In order to extract significant musical information from rolls and cardboards, monochrome images are typically enough, since both punched (holes), printed and hand-written information can be well distinguished. Rare are the cases in which the ink colour is significant. They are rare, but they exist! For examples, in some cardboards for multi-keyboard automatic organs, the ink colour define the keyboard stops activations/deactivations are referred to.
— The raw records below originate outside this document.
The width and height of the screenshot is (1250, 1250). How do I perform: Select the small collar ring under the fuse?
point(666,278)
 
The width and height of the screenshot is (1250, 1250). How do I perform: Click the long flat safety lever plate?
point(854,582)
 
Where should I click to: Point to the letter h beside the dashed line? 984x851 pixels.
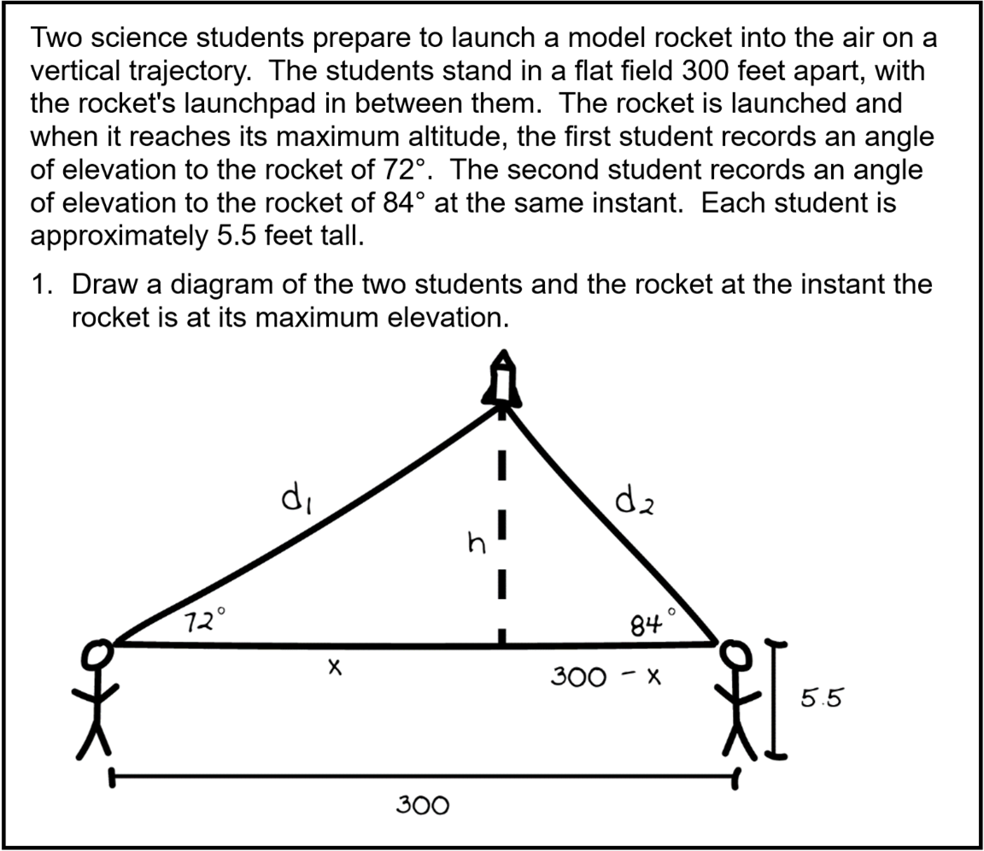[x=472, y=543]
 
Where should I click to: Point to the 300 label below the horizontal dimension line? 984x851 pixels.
[x=422, y=805]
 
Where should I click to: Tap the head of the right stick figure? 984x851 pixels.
[x=733, y=654]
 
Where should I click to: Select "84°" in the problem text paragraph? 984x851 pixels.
[x=401, y=202]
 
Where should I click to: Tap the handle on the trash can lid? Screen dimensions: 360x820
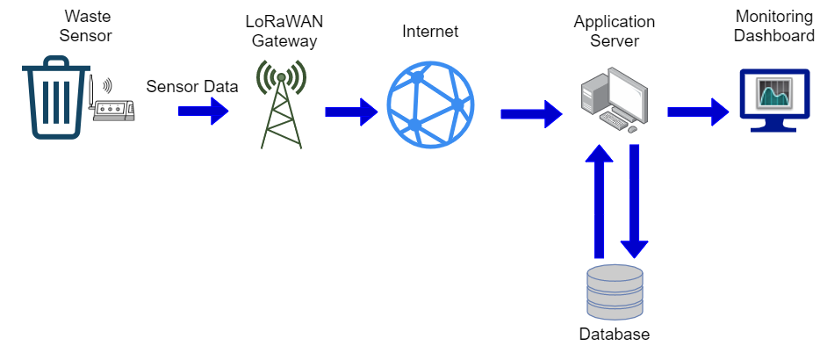56,60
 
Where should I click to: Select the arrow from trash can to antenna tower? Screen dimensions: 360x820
203,111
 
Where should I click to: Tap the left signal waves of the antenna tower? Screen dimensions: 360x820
262,76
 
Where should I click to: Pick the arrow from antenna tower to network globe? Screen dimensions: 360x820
350,112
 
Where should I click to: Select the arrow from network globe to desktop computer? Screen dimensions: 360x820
530,113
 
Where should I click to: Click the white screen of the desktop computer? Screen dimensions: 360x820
628,94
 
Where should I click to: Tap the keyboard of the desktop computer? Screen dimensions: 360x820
614,120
For the (rare) cases in which this is required, we are currently investigating a scanning procedure of the SISAR scanner which allows to obtain coloured images by a monochrome camera.

How?

A coloured image is made up of the composition of the intensity levels of different frequencies in the visible electromagnetic spectrum. Red, Green and Blue are the primary addictive colours (ref) by which, with a good approximation, it is possible to obtain a wide range of colours. Sensitive pixel elements installed in CCD sensors of digital cameras are, exactly for this reason, Red, Green and Blue (hence RGB). Each set of pixel measures the electromagnetic energy for its specific frequency, defining the related image channel. In conclusion, the combination of three channels define what we call a coloured image.

The energy level at certain frequencies can be also obtained properly illuminating the object, not with a white light (ideal white is composed by the maximum energy in all the visible spectrum), but illuminating it with coloured light (e.g. RGB led strips). Instead of filtering the overall spectrum energy at three certain frequencies (as in RGB cameras), it is possible to illuminate the object by coloured light, acquire the energy levels (by a monochrome camera, sensible about constantly in all the spectrum) and combine the three channels to construct the coloured image.

LED lights are particularly suitable for this aim, illuminating the object with a very narrow electromagnetic bandwidth, centred in the Red, Green and Blue frequencies, with the advantages of being extremely affordable and characterized by an extremely short ramp-up time (tenths of nanoseconds). This last feature is extremely important since it allows to acquire a number of shots per second, as linear cameras require.